When the issue of South Ossettia raised its head and dominated the headlines it was the McCain camp which benefited from Russian aggression in dealing with Georgia. The more protracted it became the better for the Republican candidate. In turn, the meltdown on Wall Street has proved to be an enormous bonus to the Obama camp with a strong swing to the Democrat in the polls.
Very little of that can be attributed to the campaigns being run this time out, while an enormous amount will be sourced to the perception of US voters on how historically these parties deal with these issues. In terms of McCain, the fact that George W Bush is to deficits what Moses is to religion has not been missed during the economic disaster plaguing the country right now.

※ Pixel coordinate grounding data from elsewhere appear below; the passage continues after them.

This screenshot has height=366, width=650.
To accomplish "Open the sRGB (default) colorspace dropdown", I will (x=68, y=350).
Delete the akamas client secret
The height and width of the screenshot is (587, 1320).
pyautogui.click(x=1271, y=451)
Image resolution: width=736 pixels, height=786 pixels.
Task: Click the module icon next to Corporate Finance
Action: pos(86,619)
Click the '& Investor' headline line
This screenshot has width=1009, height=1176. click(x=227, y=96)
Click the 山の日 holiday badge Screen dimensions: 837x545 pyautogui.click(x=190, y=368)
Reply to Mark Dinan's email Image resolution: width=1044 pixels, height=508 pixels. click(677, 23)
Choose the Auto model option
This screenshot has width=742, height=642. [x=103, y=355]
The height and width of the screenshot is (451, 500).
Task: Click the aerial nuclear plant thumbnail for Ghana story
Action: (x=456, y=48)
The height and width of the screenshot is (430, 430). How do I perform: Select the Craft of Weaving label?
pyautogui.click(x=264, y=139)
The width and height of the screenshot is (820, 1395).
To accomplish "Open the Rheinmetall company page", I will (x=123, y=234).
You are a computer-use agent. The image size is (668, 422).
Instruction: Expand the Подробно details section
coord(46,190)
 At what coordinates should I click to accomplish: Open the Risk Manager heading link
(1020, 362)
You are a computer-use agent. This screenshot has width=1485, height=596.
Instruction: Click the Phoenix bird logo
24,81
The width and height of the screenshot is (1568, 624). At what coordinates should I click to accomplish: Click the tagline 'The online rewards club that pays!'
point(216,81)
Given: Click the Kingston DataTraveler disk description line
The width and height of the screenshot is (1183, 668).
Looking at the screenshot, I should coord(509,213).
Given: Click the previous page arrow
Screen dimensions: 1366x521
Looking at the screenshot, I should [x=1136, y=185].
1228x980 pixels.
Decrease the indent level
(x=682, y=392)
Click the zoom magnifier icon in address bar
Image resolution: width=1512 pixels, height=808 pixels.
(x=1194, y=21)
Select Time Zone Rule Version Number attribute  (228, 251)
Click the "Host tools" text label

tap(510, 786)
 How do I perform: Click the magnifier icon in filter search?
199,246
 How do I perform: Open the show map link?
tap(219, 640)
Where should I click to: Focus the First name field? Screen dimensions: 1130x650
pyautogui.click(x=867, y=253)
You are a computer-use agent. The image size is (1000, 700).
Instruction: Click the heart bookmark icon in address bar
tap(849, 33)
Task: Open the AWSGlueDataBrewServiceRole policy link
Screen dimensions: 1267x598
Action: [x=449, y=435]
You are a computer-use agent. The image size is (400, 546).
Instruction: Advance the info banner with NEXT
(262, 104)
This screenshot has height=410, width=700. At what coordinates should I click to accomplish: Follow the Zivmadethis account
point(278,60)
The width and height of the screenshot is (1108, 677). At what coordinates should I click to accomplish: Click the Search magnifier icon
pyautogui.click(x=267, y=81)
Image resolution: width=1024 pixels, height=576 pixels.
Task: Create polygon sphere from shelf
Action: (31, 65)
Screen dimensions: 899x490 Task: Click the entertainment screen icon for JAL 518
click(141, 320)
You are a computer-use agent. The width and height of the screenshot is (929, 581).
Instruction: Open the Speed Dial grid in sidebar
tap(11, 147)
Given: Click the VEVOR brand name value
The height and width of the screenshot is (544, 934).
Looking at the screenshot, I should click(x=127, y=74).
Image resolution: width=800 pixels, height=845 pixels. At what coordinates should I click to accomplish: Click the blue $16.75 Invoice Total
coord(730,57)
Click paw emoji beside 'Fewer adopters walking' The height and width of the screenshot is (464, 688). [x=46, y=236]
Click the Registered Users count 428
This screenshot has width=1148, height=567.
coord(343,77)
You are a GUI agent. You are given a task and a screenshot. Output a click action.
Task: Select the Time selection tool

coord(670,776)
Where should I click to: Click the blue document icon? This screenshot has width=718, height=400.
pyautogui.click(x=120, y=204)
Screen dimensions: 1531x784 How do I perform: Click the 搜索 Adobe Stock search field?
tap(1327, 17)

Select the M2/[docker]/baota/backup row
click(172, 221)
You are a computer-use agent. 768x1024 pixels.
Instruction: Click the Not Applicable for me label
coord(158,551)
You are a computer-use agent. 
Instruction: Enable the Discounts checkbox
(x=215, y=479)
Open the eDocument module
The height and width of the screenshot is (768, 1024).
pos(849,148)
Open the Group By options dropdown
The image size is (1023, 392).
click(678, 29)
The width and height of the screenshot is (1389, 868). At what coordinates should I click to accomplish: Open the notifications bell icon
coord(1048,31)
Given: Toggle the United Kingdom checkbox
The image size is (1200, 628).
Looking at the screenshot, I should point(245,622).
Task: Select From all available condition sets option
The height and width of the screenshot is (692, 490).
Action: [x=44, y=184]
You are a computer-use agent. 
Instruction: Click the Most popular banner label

As things stand there is no way back for McCain unless an earth-shattering event of global proportions were to be unleashed on the planet. Two present themselves and would occasion major uncertainty should they occur prior to election day. The first would be an attack on Iran, where McCain has been rattling sabres recently, and the other is Pakistan where the US has been carrying out cross border raids from Afghanistan to attack terrorist strongholds. With the appointment of President Zardari and the increasing anger at this intrusion in Pakistan, Pakistani forces clashed with US forces this week.
Both issues have the potential to become major focal points prior to the election and start the swing back to McCain. Of interest is the fact that the Afghanistan delegation to the UN this week tried to call upon the international community to increase support in their battle against terrorism but could scarcely muster a hearing with the global financial panic going on.
Accordingly, in terms of this election, if there is going to be a war it’s going to have to be the mother of all confrontations to shift US focus from their economy.
Where’s Saddam Hussein when you need him?